• [Task objective] Pull each line containing "This" from the data.

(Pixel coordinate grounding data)
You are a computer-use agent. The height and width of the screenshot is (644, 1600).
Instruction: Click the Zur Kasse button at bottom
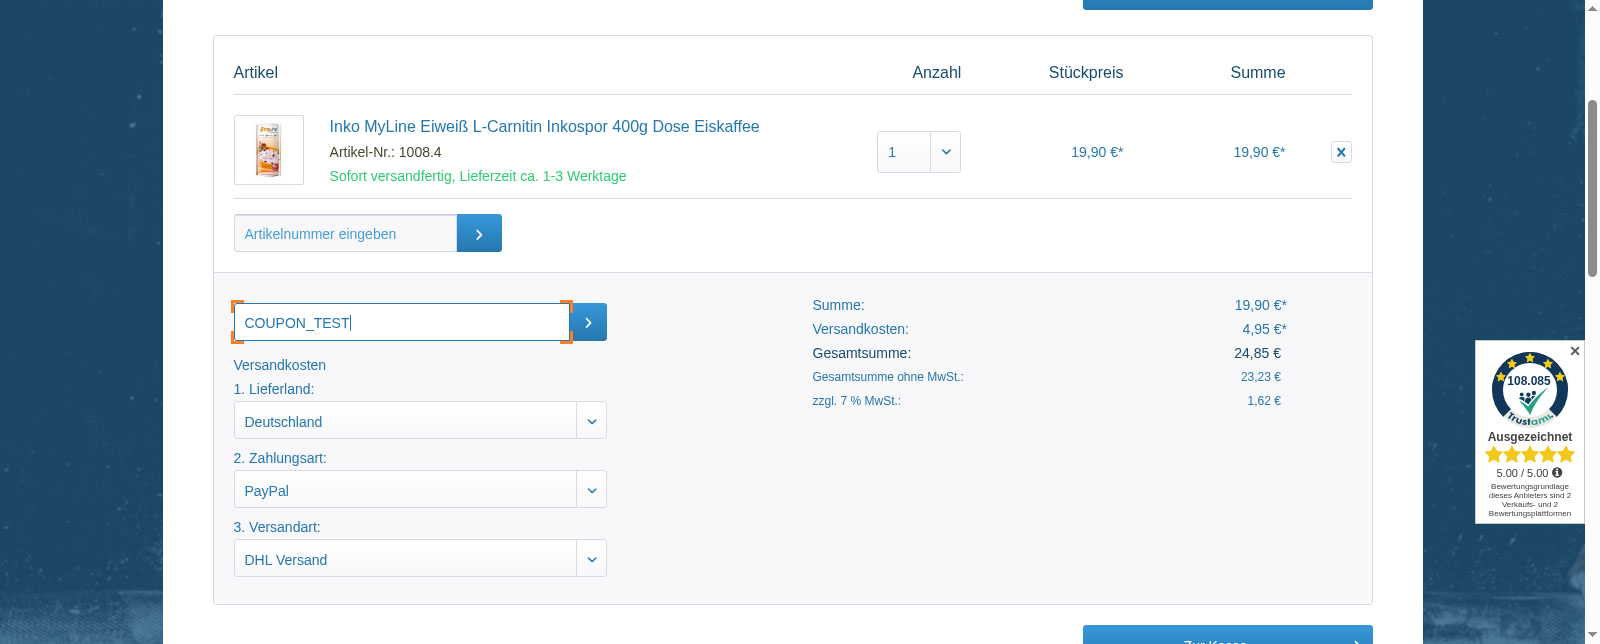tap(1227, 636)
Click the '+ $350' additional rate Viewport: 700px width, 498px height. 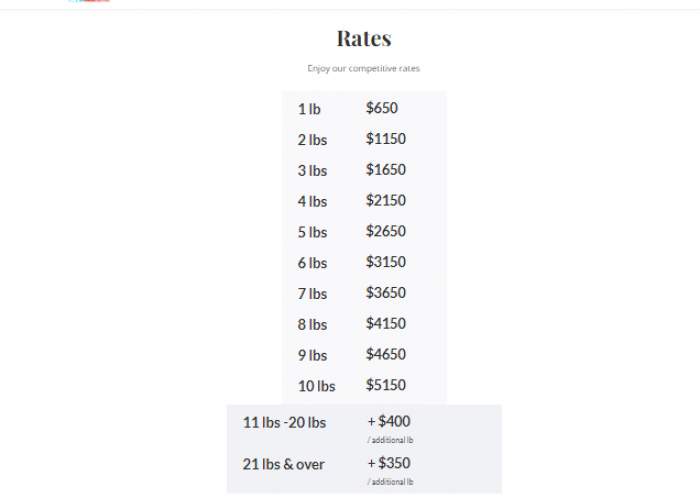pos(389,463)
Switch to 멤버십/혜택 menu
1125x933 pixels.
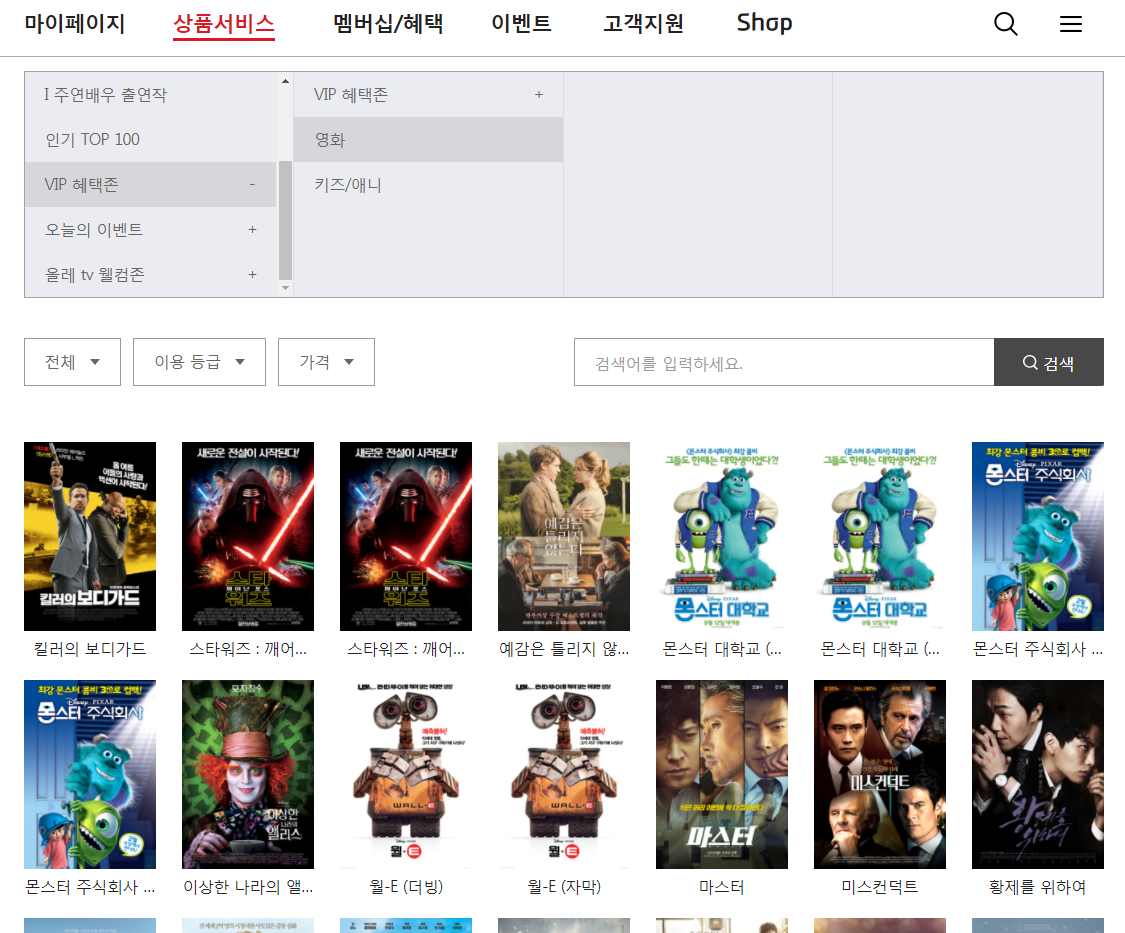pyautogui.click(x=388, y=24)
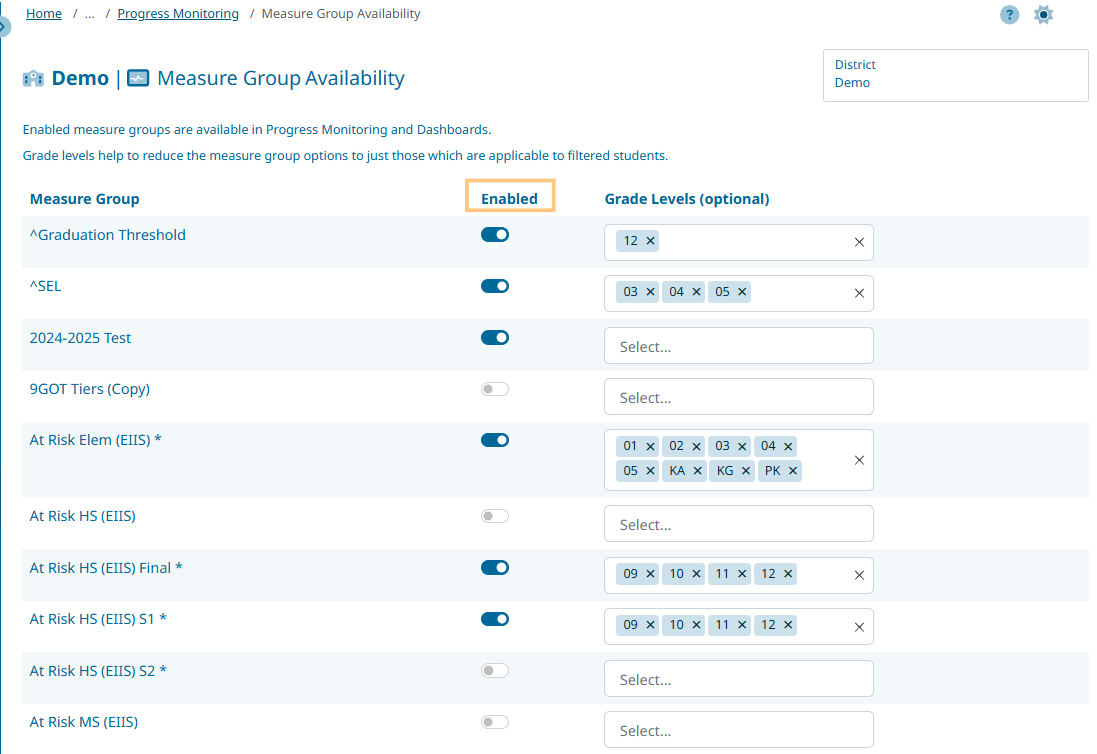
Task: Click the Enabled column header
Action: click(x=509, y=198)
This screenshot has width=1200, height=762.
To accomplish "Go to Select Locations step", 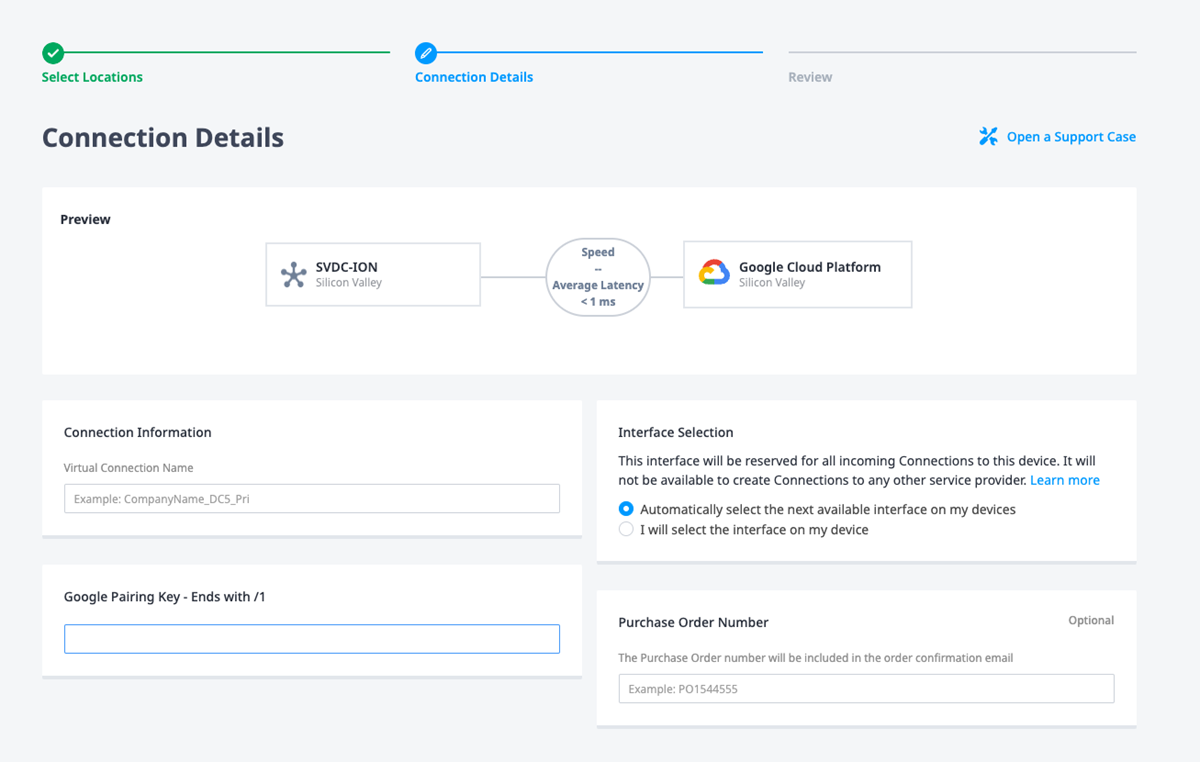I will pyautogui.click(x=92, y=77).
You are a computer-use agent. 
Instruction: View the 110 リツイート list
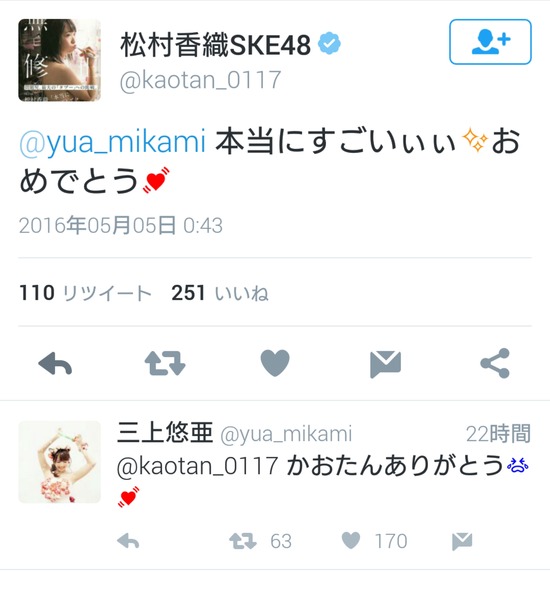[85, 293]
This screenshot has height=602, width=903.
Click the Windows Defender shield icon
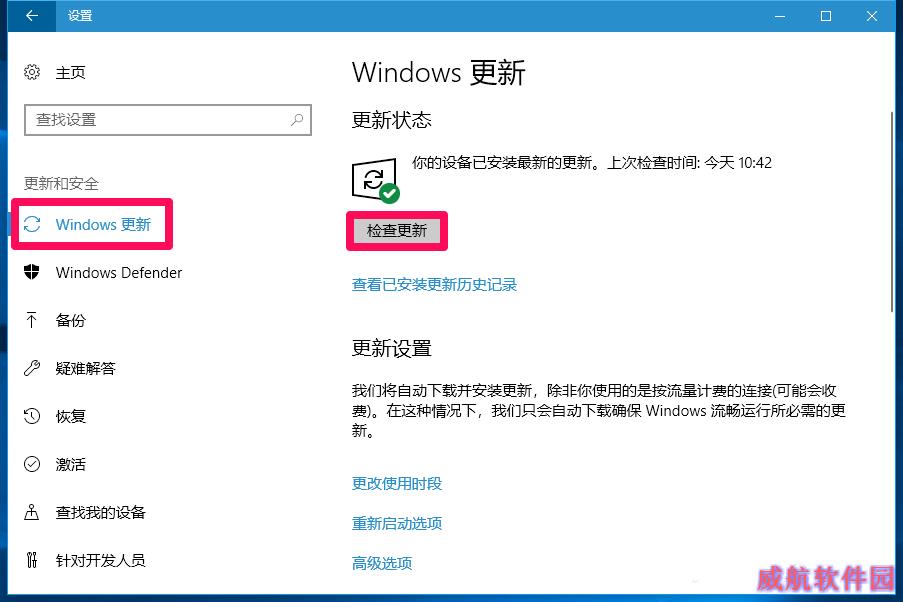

• [Solution to the problem]
This screenshot has width=1200, height=762.
This screenshot has height=602, width=903.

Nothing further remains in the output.